2025 Earth and Space Sciences Educator Guide

The New York State P-12 Science Learning Standards

The New York State P-12 Science Learning Standards (NYSP-12SLS) are a series of Performance

Expectations (PEs) that define what students should know and be able to do as a result of their study of

science. The New York State P-12 Science Learning Standards are based on the Framework for K–12

Science Education (the Framework) developed by the National Research Council and the Next Generation

Science Standards. The Framework outlines three dimensions that are needed to provide students with a

high-quality science education. The integration of these three dimensions provides students with a context

for the content of science, how science knowledge is acquired and understood, and how the sciences are

connected through concepts that have universal meaning across the disciplines. These content-rich

standards will serve as a platform for advancing children’s 21st-century science skills, which include

abstract reasoning, collaboration skills, the ability to learn from peers and through technology, and

flexibility as learners in a dynamic learning environment. The implementation of these standards will

provoke dialogue and learning experiences that will allow complex topics and ideas to be explored from

many angles and perspectives. Students are expected to learn how to think and how to solve problems for

which there is no one solution while learning science skills along the way. The integration of the three

dimensions is provided throughout the New York State P-12 Science Learning Standards

(https://www.nysed.gov/sites/default/files/programs/standards-instruction/p-12-science-learning-

standards.pdf) and are described below.

Dimension 1: Science and Engineering Practices (SEP)

The Science and Engineering Practices (SEPs) describe (a) the major practices that scientists employ as

they investigate and build models and theories about the world, and (b) a key set of engineering practices

that engineers use as they design and build systems. The term “practices” is used instead of a term such as

“skills” to emphasize that engaging in scientific investigation requires not only skill but also knowledge

that is specific to each practice.

The eight Science and Engineering Practices mirror the practices of professional scientists and engineers.

The use of SEPs in the Performance Expectations is not only intended to strengthen students’ skills in

using these practices in the classroom, but also to develop students’ understanding of the nature of science

and engineering. Listed below are the eight Science and Engineering Practices from the Framework:

1. Asking questions and defining problems

2. Developing and using models

3. Planning and carrying out investigations

4. Analyzing and interpreting data

5. Using mathematics and computational thinking

6. Constructing explanations and designing solutions

7. Engaging in argument from evidence

8. Obtaining, evaluating, and communicating information

Part of the intent in articulating these practices is to better specify what is meant by scientific inquiry and

to identify the range of cognitive, social, and physical practices that it requires. As with all inquiry-based

approaches to science teaching, the expectation is that students will engage in the practices themselves

instead of merely learning about them secondhand. Students cannot fully comprehend scientific practices,

nor fully appreciate the nature of scientific knowledge itself, without directly experiencing those practices

for themselves.

### Excerpted records

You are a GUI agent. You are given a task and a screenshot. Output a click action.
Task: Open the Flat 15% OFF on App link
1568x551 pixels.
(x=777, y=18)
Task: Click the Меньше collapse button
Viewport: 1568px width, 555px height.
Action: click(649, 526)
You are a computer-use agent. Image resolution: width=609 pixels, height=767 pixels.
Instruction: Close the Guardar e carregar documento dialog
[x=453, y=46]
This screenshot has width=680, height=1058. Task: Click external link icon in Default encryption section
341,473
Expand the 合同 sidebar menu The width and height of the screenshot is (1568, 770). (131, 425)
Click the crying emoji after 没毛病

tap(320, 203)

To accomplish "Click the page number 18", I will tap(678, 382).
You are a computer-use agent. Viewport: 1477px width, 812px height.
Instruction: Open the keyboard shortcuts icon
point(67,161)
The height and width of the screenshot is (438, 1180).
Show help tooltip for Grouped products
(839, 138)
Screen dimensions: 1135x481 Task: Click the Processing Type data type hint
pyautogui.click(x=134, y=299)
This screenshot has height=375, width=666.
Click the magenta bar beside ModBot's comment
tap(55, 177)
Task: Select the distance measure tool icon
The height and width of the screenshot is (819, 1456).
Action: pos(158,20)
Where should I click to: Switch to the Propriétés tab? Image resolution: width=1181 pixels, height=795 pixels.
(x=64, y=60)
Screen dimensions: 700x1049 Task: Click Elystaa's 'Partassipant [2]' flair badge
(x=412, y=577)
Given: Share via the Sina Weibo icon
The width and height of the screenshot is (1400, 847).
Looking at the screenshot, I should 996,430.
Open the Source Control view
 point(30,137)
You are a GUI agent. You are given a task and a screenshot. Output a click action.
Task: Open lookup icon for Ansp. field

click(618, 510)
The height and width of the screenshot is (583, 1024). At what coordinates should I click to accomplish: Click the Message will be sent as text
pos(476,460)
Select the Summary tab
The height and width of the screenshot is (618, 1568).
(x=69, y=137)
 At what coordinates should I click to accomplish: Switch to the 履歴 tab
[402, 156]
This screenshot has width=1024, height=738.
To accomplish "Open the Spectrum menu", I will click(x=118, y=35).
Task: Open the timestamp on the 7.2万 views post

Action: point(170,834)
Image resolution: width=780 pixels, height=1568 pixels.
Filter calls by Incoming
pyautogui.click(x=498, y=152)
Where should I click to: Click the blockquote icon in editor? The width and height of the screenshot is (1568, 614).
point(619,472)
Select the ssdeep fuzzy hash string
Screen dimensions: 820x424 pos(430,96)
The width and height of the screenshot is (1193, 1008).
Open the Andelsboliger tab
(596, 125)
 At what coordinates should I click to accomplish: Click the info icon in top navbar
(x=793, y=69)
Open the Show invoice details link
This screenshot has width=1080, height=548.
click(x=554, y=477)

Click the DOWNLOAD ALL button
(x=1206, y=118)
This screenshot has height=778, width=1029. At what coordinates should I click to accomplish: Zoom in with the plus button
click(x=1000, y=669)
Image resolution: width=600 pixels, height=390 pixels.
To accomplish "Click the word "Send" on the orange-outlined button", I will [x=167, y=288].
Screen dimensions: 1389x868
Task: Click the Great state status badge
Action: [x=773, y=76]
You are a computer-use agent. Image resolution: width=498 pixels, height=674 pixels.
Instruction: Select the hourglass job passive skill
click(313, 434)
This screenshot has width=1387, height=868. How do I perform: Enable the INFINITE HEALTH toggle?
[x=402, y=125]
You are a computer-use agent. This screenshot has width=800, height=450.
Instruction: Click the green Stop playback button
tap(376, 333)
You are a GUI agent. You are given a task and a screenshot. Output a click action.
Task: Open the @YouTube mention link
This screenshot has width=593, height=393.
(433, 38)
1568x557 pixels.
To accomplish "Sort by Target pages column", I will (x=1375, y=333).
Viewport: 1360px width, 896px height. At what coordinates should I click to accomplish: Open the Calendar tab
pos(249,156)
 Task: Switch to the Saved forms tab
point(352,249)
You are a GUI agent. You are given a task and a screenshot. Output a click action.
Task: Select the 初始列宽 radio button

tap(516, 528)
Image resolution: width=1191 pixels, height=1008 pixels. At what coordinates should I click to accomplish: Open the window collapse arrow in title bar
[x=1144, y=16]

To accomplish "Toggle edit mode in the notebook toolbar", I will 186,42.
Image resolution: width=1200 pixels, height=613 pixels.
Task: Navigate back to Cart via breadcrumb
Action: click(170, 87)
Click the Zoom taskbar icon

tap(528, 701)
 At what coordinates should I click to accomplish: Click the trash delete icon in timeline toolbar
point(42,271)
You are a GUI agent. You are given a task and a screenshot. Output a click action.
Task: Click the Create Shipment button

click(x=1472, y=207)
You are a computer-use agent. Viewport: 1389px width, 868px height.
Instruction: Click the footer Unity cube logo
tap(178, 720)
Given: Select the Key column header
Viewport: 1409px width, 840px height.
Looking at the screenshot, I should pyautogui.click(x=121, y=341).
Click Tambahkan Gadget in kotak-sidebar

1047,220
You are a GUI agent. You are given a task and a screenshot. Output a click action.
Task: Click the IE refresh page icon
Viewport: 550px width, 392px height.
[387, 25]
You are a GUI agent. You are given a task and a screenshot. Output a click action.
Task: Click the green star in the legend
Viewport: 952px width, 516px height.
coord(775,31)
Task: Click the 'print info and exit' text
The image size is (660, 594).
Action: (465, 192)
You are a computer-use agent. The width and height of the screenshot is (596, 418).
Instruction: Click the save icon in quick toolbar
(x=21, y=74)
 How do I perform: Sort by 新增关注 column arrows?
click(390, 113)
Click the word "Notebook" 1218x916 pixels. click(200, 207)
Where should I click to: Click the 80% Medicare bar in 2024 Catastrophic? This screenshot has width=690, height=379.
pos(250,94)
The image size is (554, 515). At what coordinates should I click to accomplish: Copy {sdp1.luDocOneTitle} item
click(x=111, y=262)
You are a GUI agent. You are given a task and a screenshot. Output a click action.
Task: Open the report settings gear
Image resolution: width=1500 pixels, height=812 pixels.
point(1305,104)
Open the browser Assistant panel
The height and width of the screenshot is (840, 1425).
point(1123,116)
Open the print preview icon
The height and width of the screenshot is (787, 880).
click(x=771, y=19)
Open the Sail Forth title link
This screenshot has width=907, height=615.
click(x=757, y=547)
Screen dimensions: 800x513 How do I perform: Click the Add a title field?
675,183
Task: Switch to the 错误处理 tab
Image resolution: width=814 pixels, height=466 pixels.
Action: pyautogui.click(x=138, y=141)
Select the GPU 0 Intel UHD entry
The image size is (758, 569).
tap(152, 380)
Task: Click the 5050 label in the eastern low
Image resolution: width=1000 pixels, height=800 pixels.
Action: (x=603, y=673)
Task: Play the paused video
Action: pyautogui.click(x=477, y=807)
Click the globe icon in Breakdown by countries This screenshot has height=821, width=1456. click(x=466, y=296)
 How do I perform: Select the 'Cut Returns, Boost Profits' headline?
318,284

### Instructions to follow
Could you resume the educator guide text on the New York State P-12 Science Learning Standards, picking up right after its last sentence?

### Expected answer
2025 Earth and Space Sciences Educator Guide

Dimension 2: Disciplinary Core Ideas (DCI)

The continuing expansion of scientific knowledge makes it unrealistic to teach all the ideas related to a

given discipline in exhaustive detail during the K-12 years. Given the vast amount of information available

today, an important role of science education is to endow students with sufficient core knowledge so that

they can acquire additional information on their own. By focusing on a limited set of ideas and practices in

science and engineering, students will learn to evaluate and select reliable sources of scientific information,

allowing them to continue their development well beyond their K-12 school years as science learners, users

of scientific knowledge, and perhaps as producers of such knowledge.

The Disciplinary Core Ideas (DCIs) are built on the notion of learning as a developmental progression.

They are designed to help children continually build on and revise their knowledge and abilities, starting

from their curiosity about what they see around them and their initial conceptions about how the world

works. The goal is to guide their knowledge toward a more scientifically-based and coherent view of the

natural sciences and engineering, as well as of the ways they are pursued and their results used.

Dimension 3: Crosscutting Concepts (CCC)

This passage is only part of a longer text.